> **DATA LINES**
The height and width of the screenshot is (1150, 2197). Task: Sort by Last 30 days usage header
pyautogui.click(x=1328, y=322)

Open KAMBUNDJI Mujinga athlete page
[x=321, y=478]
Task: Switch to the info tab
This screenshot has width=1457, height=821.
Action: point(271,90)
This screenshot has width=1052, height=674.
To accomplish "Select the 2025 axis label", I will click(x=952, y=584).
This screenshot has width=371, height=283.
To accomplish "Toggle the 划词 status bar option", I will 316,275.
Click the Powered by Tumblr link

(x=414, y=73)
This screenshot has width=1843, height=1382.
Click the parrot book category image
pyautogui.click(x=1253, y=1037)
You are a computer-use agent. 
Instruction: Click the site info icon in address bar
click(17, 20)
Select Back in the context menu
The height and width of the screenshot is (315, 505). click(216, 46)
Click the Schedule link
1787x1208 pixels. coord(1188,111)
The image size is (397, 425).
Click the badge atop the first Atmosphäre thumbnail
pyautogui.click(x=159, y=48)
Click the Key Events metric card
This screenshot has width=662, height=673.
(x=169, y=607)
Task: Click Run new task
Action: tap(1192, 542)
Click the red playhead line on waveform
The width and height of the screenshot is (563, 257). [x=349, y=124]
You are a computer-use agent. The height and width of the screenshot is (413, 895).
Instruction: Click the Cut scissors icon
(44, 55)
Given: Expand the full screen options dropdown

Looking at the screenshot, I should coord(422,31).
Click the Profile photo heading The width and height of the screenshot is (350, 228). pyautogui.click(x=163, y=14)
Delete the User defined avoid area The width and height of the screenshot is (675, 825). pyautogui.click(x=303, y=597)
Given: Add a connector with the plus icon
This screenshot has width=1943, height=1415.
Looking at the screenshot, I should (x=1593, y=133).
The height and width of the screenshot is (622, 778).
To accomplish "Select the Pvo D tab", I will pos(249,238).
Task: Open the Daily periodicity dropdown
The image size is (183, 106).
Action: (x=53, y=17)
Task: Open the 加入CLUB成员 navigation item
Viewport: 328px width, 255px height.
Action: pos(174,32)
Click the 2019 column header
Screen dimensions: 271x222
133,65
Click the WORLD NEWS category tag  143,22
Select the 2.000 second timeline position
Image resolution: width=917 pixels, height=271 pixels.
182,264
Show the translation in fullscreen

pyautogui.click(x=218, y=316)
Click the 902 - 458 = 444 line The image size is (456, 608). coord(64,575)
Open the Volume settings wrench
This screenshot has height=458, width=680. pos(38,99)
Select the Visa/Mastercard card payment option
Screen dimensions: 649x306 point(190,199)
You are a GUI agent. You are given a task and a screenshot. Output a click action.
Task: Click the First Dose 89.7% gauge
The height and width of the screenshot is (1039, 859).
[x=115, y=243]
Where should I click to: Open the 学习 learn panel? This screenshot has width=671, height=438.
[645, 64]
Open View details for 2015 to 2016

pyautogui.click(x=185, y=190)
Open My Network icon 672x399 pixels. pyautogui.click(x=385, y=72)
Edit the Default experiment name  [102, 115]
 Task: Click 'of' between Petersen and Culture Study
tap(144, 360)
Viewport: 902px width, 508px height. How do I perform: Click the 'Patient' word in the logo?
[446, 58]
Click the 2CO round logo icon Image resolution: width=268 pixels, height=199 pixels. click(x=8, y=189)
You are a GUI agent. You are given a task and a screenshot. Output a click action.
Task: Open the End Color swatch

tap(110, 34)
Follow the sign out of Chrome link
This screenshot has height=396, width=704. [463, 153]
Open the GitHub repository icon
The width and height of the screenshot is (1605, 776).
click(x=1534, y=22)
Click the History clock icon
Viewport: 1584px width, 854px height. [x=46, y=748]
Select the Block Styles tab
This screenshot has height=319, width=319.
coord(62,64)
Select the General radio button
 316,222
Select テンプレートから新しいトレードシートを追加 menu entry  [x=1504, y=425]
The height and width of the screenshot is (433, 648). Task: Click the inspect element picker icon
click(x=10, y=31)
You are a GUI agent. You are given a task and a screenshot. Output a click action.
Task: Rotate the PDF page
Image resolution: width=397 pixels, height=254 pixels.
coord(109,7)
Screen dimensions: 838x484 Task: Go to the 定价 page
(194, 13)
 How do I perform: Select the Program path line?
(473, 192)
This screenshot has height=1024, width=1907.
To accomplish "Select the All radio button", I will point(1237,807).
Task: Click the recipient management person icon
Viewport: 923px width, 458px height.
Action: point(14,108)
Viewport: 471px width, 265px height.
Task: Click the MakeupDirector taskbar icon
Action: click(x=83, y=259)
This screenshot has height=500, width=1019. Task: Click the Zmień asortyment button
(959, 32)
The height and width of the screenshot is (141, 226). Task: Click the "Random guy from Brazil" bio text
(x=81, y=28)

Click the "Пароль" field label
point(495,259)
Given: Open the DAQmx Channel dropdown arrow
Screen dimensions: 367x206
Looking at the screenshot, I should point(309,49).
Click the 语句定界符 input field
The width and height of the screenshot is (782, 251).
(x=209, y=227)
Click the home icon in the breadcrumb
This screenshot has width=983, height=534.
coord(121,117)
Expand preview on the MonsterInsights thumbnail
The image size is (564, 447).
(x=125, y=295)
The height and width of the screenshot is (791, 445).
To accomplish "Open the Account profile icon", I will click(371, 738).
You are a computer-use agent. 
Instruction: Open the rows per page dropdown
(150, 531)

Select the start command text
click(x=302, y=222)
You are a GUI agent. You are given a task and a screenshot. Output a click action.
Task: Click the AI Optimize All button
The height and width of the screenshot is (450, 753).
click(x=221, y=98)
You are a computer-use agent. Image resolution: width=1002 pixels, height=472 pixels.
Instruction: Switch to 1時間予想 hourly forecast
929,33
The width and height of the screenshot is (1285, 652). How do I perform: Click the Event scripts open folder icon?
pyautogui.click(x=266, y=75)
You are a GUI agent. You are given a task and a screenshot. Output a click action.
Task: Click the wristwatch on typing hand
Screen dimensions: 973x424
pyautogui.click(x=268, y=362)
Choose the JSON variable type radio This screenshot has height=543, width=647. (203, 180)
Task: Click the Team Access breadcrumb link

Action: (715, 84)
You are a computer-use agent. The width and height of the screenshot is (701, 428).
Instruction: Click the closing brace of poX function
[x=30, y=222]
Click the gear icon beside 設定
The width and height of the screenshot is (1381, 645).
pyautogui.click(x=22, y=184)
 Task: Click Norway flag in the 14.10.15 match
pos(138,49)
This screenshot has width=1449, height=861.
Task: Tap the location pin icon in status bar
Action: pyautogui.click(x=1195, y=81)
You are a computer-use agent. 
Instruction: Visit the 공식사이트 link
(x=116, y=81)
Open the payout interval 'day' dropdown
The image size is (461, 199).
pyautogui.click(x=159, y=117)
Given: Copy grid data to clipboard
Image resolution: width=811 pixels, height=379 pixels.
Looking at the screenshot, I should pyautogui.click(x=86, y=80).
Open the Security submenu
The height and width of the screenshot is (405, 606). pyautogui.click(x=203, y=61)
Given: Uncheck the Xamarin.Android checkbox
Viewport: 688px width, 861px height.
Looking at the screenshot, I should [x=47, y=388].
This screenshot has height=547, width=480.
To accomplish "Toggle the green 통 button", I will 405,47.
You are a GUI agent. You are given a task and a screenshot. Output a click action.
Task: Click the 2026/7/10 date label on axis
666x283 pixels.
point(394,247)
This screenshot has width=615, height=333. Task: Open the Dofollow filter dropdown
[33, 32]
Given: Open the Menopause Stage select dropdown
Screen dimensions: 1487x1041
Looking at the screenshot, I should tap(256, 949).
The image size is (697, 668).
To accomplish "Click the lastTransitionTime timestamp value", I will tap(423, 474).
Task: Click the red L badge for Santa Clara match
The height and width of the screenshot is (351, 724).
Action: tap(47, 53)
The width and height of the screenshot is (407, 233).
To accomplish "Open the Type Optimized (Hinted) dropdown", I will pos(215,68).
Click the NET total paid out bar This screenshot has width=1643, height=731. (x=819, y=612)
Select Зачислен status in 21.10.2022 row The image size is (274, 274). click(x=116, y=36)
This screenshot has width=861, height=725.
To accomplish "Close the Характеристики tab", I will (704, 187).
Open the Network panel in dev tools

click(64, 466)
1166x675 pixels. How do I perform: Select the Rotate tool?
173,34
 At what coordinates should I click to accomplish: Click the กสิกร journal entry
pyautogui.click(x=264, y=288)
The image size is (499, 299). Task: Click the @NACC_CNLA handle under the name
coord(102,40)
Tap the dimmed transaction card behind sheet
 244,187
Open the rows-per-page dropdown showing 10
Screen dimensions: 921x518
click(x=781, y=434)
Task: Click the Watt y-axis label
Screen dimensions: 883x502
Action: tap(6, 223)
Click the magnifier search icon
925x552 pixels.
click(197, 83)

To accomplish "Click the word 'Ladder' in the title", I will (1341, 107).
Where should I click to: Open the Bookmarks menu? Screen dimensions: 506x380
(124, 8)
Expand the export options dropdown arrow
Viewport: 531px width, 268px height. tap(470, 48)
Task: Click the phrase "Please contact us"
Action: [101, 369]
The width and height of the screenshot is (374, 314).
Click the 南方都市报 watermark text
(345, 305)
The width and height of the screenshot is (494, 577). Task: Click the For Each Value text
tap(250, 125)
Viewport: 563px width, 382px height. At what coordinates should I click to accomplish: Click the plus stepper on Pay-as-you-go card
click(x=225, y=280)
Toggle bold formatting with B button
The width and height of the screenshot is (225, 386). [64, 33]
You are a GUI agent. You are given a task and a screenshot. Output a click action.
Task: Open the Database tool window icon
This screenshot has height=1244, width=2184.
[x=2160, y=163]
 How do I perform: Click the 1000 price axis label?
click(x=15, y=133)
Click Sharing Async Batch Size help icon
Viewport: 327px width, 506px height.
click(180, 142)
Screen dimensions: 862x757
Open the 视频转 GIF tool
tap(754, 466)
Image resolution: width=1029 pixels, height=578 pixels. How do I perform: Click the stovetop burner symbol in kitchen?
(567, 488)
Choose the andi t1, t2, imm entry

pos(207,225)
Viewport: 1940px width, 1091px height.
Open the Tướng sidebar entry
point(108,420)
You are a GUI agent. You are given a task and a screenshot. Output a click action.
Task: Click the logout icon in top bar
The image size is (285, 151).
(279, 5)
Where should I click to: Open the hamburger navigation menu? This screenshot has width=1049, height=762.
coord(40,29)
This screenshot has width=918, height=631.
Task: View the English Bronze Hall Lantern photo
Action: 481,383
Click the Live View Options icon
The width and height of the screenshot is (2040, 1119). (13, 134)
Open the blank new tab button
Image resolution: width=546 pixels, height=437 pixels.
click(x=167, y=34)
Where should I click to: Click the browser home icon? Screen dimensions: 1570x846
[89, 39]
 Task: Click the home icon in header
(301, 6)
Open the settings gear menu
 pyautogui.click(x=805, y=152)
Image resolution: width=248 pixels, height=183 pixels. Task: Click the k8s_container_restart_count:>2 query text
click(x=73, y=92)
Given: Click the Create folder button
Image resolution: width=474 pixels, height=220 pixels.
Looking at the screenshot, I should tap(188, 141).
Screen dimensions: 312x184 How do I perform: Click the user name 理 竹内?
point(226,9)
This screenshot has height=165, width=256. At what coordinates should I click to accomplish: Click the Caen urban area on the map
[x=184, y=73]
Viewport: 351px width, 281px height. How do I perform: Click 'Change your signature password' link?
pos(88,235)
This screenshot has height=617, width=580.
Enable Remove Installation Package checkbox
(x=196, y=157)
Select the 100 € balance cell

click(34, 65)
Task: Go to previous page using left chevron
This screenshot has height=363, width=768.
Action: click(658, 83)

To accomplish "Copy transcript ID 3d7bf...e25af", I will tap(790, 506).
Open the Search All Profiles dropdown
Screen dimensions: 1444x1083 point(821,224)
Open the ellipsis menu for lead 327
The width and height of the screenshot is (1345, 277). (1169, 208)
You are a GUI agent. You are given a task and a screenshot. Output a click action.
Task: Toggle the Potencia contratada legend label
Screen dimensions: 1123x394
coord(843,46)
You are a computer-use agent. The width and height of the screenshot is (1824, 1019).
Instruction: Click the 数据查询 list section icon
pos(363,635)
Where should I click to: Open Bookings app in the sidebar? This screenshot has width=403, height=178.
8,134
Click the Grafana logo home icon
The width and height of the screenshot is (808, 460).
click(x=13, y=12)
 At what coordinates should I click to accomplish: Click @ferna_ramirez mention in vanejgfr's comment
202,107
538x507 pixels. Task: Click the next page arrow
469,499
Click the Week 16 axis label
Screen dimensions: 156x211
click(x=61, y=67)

> **WHAT TO DO**
Return, without any changes, every line of the records from the one containing "How do I perform: Select the Program" down to the one containing "Action: (715, 84)", including both of those lines.

> **SOLUTION TO THIS EXERCISE**
 How do I perform: Select the Program path line?
(473, 192)
This screenshot has height=1024, width=1907.
To accomplish "Select the All radio button", I will point(1237,807).
Task: Click the recipient management person icon
Viewport: 923px width, 458px height.
Action: point(14,108)
Viewport: 471px width, 265px height.
Task: Click the MakeupDirector taskbar icon
Action: click(x=83, y=259)
This screenshot has height=500, width=1019. Task: Click the Zmień asortyment button
(959, 32)
The height and width of the screenshot is (141, 226). Task: Click the "Random guy from Brazil" bio text
(x=81, y=28)

Click the "Пароль" field label
point(495,259)
Given: Open the DAQmx Channel dropdown arrow
Screen dimensions: 367x206
Looking at the screenshot, I should point(309,49).
Click the 语句定界符 input field
The width and height of the screenshot is (782, 251).
(x=209, y=227)
Click the home icon in the breadcrumb
This screenshot has width=983, height=534.
coord(121,117)
Expand preview on the MonsterInsights thumbnail
The image size is (564, 447).
(x=125, y=295)
The height and width of the screenshot is (791, 445).
To accomplish "Open the Account profile icon", I will click(371, 738).
You are a computer-use agent. 
Instruction: Open the rows per page dropdown
(150, 531)

Select the start command text
click(x=302, y=222)
You are a GUI agent. You are given a task and a screenshot. Output a click action.
Task: Click the AI Optimize All button
The height and width of the screenshot is (450, 753).
click(x=221, y=98)
You are a computer-use agent. Image resolution: width=1002 pixels, height=472 pixels.
Instruction: Switch to 1時間予想 hourly forecast
929,33
The width and height of the screenshot is (1285, 652). How do I perform: Click the Event scripts open folder icon?
pyautogui.click(x=266, y=75)
You are a GUI agent. You are given a task and a screenshot. Output a click action.
Task: Click the wristwatch on typing hand
Screen dimensions: 973x424
pyautogui.click(x=268, y=362)
Choose the JSON variable type radio This screenshot has height=543, width=647. (203, 180)
Task: Click the Team Access breadcrumb link

Action: (715, 84)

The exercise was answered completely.